From the rows below, copy out every line that contains the word "arrow".

**Material for this exercise:**

---+---

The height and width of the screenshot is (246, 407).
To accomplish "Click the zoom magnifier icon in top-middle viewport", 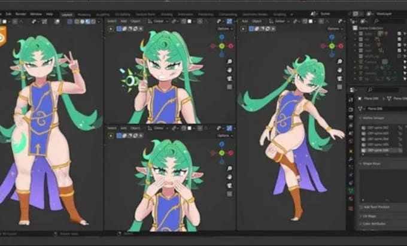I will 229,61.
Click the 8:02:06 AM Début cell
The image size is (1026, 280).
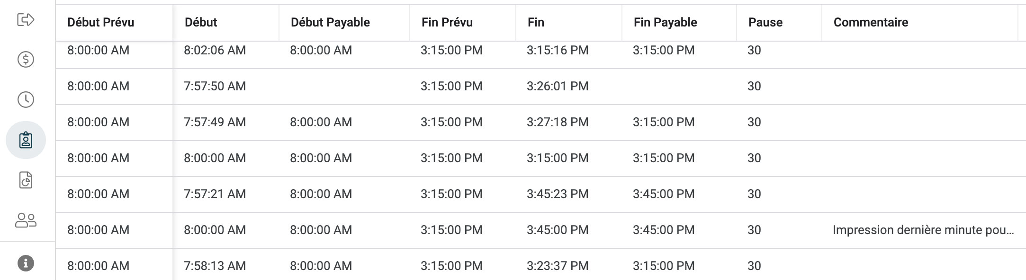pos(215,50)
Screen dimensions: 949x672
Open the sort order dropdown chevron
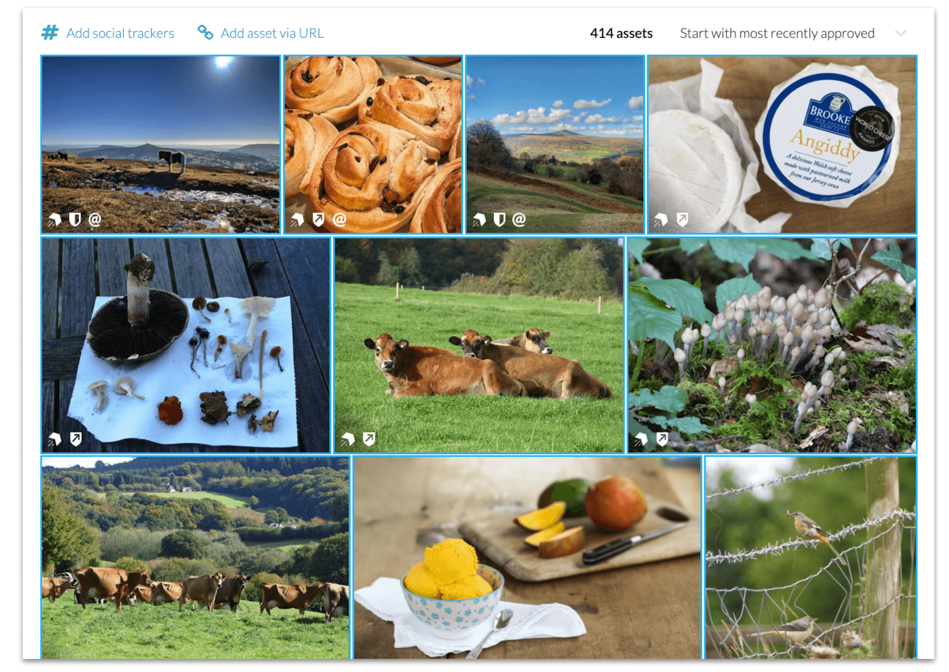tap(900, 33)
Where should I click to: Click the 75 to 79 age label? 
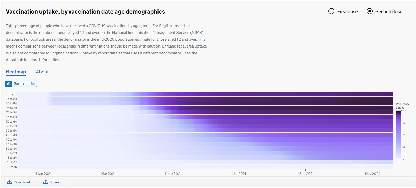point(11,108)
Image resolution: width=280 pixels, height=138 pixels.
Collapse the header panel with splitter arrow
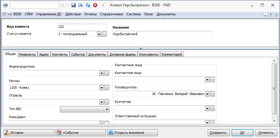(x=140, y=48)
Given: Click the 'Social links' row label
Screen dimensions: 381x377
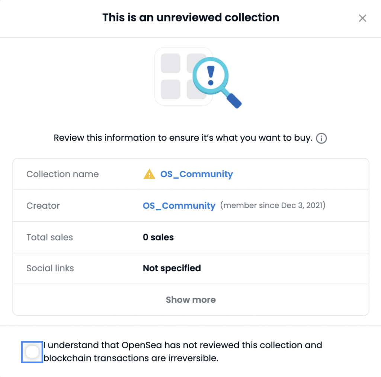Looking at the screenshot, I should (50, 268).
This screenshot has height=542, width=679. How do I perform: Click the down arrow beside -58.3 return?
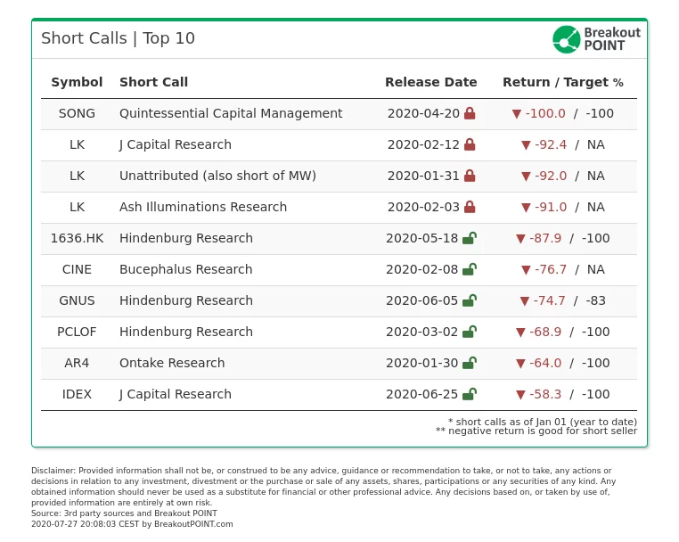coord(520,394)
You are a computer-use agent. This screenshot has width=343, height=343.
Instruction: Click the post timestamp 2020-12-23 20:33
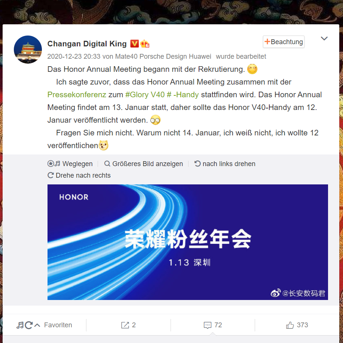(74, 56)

---+---

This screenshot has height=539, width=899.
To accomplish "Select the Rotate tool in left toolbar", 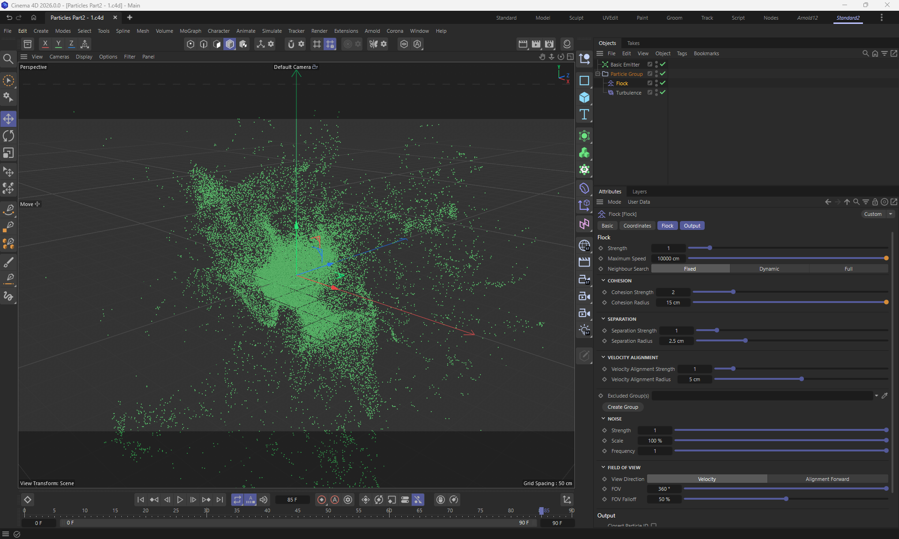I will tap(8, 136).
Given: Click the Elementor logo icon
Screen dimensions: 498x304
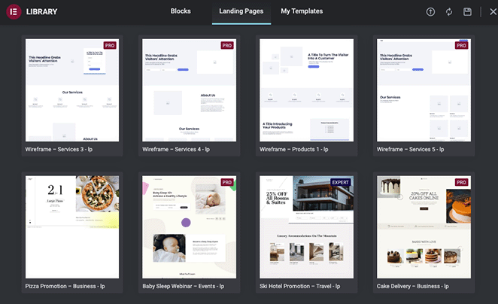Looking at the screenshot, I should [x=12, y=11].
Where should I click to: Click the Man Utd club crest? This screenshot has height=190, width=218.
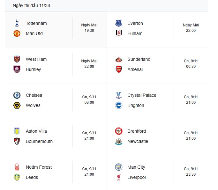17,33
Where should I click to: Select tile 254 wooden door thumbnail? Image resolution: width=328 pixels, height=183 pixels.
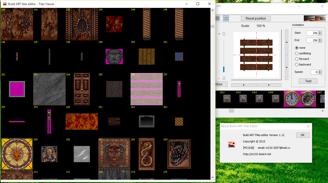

---+---

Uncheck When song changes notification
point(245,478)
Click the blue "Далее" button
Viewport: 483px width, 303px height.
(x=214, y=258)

---+---

**Answer to this task:**
Collapse the header panel with splitter arrow
This screenshot has height=542, width=679. How do I perform: Click the down arrow beside -58.3 return?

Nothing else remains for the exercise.